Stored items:

--

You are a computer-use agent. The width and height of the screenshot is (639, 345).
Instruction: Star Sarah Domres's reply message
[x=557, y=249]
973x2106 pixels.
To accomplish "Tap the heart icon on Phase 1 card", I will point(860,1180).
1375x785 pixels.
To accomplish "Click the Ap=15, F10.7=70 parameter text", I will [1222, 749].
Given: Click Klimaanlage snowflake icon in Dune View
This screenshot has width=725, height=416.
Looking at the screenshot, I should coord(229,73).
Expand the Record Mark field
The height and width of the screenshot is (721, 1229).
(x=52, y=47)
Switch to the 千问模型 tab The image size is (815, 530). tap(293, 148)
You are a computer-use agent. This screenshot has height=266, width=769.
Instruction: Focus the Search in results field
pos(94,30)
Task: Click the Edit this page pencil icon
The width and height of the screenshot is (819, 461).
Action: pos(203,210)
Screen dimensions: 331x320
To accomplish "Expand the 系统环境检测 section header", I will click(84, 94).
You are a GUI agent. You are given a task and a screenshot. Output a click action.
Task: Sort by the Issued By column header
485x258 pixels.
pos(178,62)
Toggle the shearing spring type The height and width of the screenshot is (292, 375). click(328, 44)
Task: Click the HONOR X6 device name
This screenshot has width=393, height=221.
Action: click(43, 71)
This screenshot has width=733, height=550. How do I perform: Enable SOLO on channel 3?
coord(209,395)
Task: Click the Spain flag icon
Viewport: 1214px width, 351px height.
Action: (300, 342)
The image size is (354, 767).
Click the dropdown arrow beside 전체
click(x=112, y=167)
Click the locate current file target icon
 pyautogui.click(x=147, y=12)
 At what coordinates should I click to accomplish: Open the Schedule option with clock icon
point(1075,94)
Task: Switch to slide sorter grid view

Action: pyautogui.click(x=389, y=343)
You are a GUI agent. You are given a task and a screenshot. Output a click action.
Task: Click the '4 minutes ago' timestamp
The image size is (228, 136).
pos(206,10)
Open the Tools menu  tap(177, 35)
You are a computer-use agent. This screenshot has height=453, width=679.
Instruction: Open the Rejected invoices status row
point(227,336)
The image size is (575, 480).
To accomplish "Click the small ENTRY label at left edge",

--

**Exercise instructions**. If a line of the data contains "Expand", copy it out.

**Final answer**.
Expand the Record Mark field
To accomplish "Expand the 系统环境检测 section header", I will click(84, 94).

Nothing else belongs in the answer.